『頭寒足熱』という熟語は、東洋医学では、「冷えは万病の元」という考え方で、子供の
頃から教えられ、熱が出ると頭に氷を当て、靴下を履かされたものです。
「足熱」は冷えやすい足先を暖めることで、全身の血液の循環を良くする効果があります。
一方「頭寒」の方、頭は冷やした方がいいと思われている方は多いんじゃないでしょうか?
脳は精密機械のパソコンと同じように、熱に弱い性質があります。
定期的に冷やし、疲労を回復してやる事で脳機能の低下を防ぐ効果があります。
しかし、頭は血管や毛細血管、神経が密集し入り組んでいるところだけに、長時間冷やし過ぎるとそれらにさまざまなトラブルを誘発する恐れがあります。
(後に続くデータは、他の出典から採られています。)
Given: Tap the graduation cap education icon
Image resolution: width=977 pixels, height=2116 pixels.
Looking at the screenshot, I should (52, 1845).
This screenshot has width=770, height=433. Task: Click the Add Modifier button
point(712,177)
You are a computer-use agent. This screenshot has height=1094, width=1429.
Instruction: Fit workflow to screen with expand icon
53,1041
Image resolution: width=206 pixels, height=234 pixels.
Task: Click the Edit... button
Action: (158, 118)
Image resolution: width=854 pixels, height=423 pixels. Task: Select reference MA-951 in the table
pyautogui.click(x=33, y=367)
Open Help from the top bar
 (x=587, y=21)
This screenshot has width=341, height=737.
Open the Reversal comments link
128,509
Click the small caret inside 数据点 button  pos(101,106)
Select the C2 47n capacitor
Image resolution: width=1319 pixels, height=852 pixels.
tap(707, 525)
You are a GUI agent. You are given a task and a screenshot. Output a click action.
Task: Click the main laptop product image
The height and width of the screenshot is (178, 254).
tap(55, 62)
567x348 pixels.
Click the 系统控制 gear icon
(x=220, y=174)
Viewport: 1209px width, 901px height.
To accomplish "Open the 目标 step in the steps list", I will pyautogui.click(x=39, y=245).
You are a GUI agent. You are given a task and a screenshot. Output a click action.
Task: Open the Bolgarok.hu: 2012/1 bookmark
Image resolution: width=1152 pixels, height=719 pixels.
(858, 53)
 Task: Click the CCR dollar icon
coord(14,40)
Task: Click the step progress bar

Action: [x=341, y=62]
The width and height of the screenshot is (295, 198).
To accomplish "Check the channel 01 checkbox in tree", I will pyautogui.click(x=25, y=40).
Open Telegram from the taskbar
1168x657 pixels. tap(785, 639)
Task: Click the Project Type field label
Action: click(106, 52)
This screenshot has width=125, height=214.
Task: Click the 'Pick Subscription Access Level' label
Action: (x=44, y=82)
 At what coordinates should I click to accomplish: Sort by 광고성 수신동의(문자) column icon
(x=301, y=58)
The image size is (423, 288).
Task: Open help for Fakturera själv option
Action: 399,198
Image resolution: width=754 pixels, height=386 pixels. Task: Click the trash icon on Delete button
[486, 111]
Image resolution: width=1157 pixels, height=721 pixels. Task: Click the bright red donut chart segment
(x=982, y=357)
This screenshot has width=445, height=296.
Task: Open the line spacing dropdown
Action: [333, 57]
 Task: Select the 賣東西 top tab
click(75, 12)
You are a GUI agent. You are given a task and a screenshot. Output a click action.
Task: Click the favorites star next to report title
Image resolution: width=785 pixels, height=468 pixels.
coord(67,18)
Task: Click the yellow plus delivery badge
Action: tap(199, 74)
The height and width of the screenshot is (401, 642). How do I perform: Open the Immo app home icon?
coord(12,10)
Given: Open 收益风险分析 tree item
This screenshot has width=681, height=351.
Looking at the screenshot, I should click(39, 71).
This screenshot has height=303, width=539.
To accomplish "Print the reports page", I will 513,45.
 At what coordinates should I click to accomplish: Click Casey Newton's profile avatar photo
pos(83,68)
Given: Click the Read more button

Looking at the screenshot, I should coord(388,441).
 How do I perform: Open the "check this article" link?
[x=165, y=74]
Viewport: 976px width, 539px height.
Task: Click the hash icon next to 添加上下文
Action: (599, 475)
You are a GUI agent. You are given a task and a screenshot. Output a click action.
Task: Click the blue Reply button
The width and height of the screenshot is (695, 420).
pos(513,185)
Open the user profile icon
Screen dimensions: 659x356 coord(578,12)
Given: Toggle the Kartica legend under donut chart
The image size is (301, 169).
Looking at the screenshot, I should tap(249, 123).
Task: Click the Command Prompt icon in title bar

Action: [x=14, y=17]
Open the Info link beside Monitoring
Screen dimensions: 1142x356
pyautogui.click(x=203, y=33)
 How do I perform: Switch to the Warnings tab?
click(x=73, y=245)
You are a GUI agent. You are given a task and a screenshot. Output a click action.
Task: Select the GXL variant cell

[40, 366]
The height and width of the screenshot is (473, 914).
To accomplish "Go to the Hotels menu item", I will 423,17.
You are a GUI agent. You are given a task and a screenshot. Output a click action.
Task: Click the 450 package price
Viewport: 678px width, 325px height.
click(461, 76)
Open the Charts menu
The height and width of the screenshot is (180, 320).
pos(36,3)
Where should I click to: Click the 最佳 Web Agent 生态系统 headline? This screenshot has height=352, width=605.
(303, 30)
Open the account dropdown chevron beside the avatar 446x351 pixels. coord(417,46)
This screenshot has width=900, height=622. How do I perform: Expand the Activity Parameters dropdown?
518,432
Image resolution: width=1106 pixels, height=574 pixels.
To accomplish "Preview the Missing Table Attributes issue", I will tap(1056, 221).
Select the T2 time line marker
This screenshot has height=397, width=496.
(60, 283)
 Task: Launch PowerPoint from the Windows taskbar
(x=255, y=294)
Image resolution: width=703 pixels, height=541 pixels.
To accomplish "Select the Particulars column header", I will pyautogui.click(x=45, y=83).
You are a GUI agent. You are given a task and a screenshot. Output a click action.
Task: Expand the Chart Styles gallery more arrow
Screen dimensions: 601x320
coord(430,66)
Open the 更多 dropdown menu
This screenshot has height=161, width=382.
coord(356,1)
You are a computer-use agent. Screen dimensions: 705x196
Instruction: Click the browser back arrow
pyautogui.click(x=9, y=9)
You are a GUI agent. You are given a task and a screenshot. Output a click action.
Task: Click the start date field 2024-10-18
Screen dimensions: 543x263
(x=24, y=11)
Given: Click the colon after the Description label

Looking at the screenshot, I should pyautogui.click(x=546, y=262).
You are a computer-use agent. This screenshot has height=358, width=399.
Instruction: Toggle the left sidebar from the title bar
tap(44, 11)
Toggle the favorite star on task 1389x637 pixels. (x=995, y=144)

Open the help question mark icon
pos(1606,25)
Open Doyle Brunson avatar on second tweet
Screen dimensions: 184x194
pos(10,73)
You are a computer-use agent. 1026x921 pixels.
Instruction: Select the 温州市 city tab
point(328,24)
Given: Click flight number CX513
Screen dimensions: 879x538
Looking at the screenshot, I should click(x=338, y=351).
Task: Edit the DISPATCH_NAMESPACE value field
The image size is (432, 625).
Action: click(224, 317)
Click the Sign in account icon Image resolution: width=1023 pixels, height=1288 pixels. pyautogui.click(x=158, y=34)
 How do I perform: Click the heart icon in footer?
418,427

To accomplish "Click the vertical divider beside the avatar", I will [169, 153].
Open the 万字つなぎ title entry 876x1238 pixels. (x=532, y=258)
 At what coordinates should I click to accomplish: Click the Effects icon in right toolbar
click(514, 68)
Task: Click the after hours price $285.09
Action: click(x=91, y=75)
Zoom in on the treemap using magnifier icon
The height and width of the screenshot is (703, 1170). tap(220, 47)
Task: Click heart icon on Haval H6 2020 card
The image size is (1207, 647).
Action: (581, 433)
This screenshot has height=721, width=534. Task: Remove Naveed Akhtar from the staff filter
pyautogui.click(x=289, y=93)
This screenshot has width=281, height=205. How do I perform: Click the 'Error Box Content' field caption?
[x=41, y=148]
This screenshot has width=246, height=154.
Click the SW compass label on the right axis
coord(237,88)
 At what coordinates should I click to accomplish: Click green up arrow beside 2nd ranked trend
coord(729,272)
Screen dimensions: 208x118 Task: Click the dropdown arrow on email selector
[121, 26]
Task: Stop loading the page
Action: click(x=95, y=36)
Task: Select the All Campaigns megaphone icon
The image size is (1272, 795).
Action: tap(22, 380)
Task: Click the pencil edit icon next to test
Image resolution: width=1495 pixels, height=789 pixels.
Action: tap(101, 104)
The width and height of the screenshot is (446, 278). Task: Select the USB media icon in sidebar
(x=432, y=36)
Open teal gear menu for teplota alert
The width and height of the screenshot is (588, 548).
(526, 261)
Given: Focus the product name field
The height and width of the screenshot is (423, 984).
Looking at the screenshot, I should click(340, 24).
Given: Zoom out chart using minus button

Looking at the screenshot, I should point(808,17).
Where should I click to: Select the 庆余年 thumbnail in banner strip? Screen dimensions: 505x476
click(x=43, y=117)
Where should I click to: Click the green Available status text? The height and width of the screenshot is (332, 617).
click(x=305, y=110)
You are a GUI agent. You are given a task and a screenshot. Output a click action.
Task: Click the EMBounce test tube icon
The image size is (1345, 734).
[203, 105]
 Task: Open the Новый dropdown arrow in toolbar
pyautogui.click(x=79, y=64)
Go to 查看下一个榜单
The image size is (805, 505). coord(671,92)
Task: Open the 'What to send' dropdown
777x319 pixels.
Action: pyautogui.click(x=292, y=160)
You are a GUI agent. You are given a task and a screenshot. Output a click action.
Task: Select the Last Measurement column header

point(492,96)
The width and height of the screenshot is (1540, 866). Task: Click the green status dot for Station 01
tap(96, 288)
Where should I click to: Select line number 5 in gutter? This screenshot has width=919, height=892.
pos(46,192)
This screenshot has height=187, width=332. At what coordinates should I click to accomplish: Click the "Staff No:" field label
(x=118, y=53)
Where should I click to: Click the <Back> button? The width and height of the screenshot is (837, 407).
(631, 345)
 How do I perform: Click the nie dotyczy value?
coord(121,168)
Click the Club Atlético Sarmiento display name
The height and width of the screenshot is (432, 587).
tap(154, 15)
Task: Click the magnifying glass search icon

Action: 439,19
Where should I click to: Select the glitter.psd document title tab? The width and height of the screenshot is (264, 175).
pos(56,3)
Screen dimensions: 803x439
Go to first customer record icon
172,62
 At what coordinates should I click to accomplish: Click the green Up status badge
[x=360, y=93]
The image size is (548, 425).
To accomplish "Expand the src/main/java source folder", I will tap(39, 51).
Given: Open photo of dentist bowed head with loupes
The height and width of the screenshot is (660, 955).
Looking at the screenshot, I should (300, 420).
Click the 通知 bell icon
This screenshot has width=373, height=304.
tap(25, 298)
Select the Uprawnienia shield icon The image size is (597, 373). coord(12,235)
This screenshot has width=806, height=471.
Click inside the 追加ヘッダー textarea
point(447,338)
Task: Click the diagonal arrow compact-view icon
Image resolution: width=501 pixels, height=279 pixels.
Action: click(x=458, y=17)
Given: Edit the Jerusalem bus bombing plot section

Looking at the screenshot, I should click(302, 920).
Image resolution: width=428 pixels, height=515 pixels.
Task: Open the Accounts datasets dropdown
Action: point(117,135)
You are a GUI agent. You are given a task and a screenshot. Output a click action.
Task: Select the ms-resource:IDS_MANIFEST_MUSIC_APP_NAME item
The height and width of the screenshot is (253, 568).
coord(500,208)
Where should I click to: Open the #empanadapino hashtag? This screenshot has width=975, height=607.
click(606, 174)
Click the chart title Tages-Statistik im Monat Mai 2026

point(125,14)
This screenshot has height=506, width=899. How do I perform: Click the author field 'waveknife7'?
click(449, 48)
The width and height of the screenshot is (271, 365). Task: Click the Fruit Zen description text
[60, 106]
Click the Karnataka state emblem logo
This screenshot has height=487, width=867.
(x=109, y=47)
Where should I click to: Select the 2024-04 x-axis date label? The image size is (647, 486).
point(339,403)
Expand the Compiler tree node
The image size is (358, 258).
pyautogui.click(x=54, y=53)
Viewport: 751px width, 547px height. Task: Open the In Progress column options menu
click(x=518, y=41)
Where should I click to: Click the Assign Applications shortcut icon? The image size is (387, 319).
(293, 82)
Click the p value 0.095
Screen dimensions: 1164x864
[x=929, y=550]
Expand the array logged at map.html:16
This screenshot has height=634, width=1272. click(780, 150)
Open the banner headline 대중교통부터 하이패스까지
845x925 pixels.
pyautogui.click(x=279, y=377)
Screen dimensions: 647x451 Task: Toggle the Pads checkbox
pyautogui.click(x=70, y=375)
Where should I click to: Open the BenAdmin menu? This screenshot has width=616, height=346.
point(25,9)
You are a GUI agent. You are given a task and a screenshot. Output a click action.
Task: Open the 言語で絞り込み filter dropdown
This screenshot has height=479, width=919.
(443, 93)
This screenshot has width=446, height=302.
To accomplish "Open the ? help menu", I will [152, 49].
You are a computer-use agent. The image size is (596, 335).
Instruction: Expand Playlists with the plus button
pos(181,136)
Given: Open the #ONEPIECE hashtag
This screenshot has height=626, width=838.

正確に言うと、”頭は通気を良くして熱を持たせてはいけない”という事のようです。
15世紀ごろに152歳まで生きたといわれるトーマス・パー(オールド・パー)というイングランド人が長寿の秘訣を尋ねられて「”Keep your head”(頭は冷静に保ち)〝Keep feet warm”(足を使って行動して温めなさい」と答えているそうです。
又、お釈迦様が亡くなる時に頭を北にしたことから、北枕は縁起が悪いという風習が定着したようですが、実は一番熟睡にいいとされています。
地球の磁気は南から北に流れているので、頭を北に置く方が血液の流れなどが自然に逆らわない寝姿勢でいられ、地球の磁力線に体が沿って心身ともに一番安定する方角だというのは納得します。
頭寒足熱の「寒」は「冷」ではなく、「涼」ということになります。
「頭涼足熱」というべきかもしれませんね。